THE TASK: Nothing but the lines from the one that holds "Click the Fire 16 orange legend swatch" through the end of the material should be repeated, each exactly as it stands, and pictures stay out.

━━━━

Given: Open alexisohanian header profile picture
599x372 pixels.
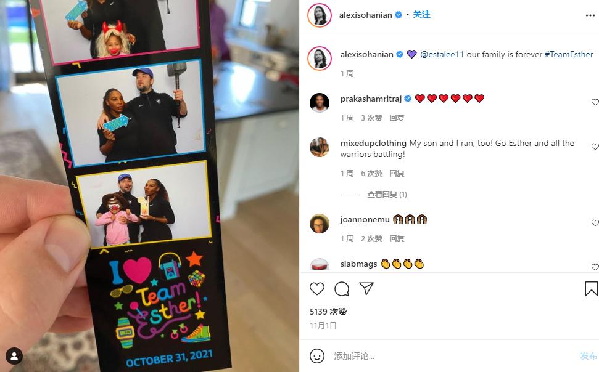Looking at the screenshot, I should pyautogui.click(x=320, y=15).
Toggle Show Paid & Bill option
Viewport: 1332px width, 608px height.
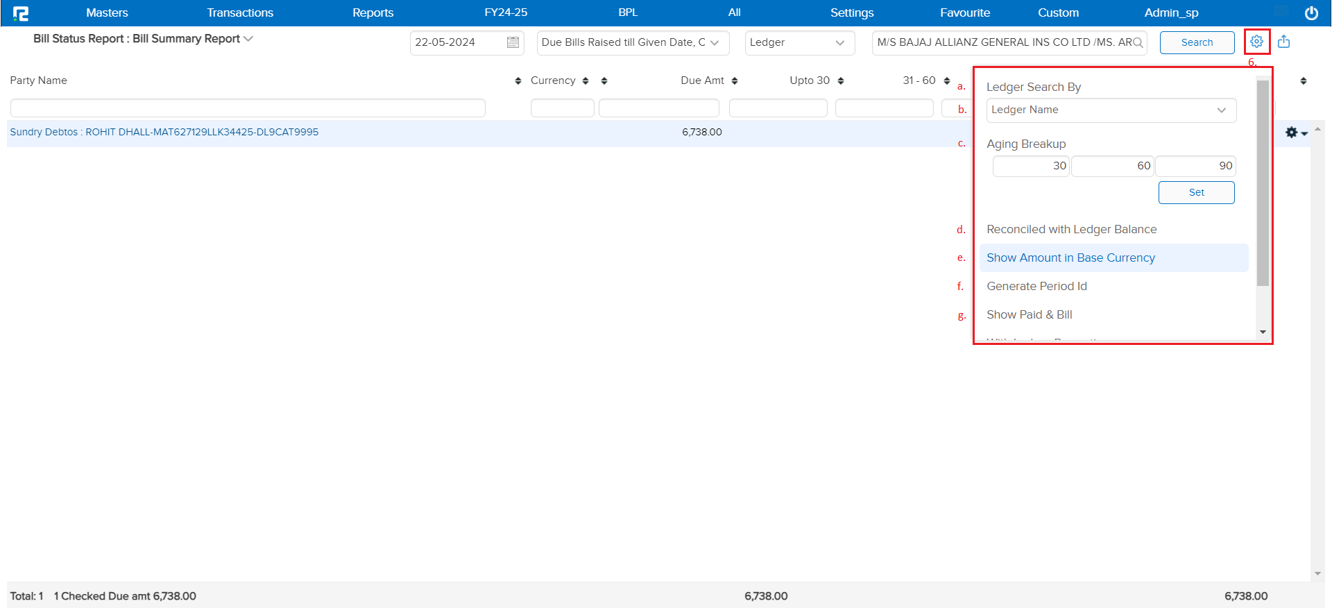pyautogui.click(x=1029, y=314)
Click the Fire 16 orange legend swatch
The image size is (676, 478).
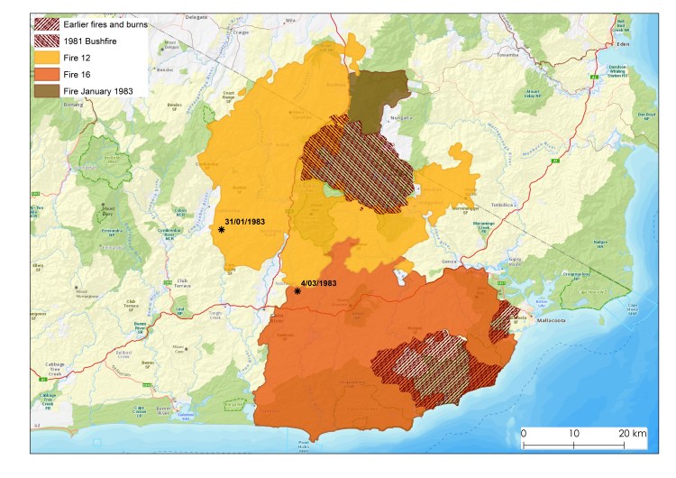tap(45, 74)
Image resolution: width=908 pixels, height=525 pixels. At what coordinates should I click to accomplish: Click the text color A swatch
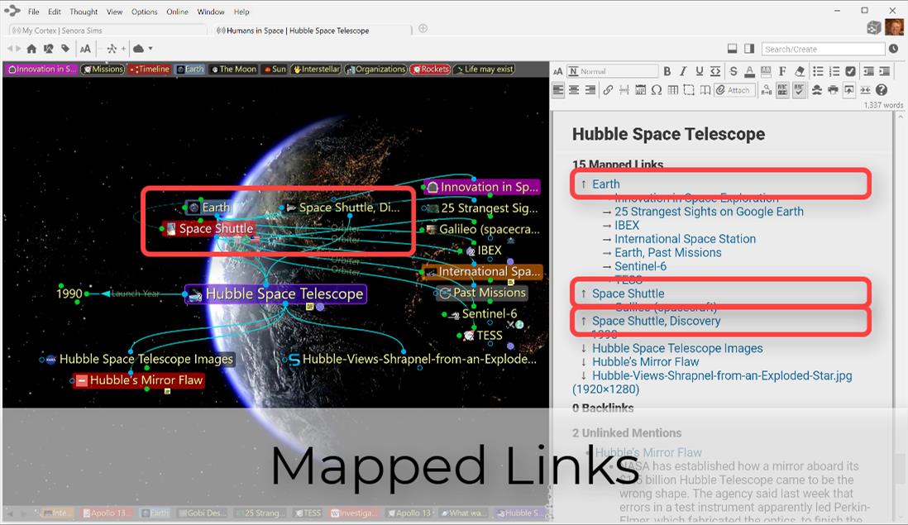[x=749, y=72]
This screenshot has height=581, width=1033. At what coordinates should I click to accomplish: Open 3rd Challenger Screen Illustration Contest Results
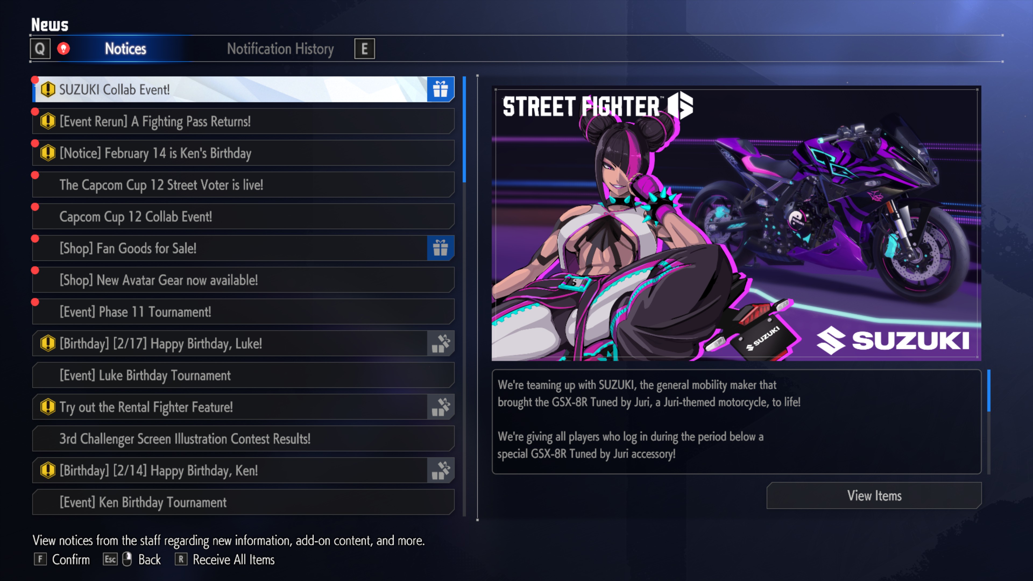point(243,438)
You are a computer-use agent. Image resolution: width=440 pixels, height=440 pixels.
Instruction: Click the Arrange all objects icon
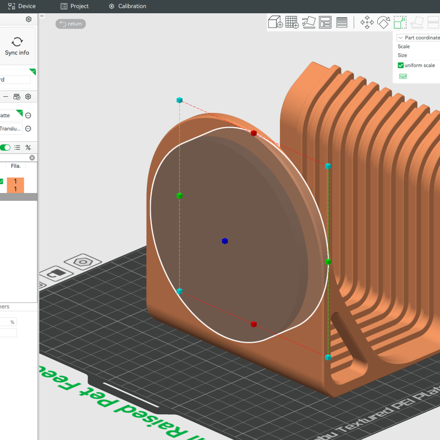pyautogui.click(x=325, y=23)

━━━━

YOUR RESPONSE:
Click the Fire 16 orange legend swatch
The image size is (676, 478).
tap(45, 74)
Image resolution: width=908 pixels, height=525 pixels. At what coordinates should I click to accomplish: Click the text color A swatch
[x=749, y=72]
This screenshot has height=581, width=1033. At what coordinates should I click to accomplish: Open 3rd Challenger Screen Illustration Contest Results
point(243,438)
You are a computer-use agent. Image resolution: width=440 pixels, height=440 pixels.
Instruction: Click the Arrange all objects icon
pyautogui.click(x=325, y=23)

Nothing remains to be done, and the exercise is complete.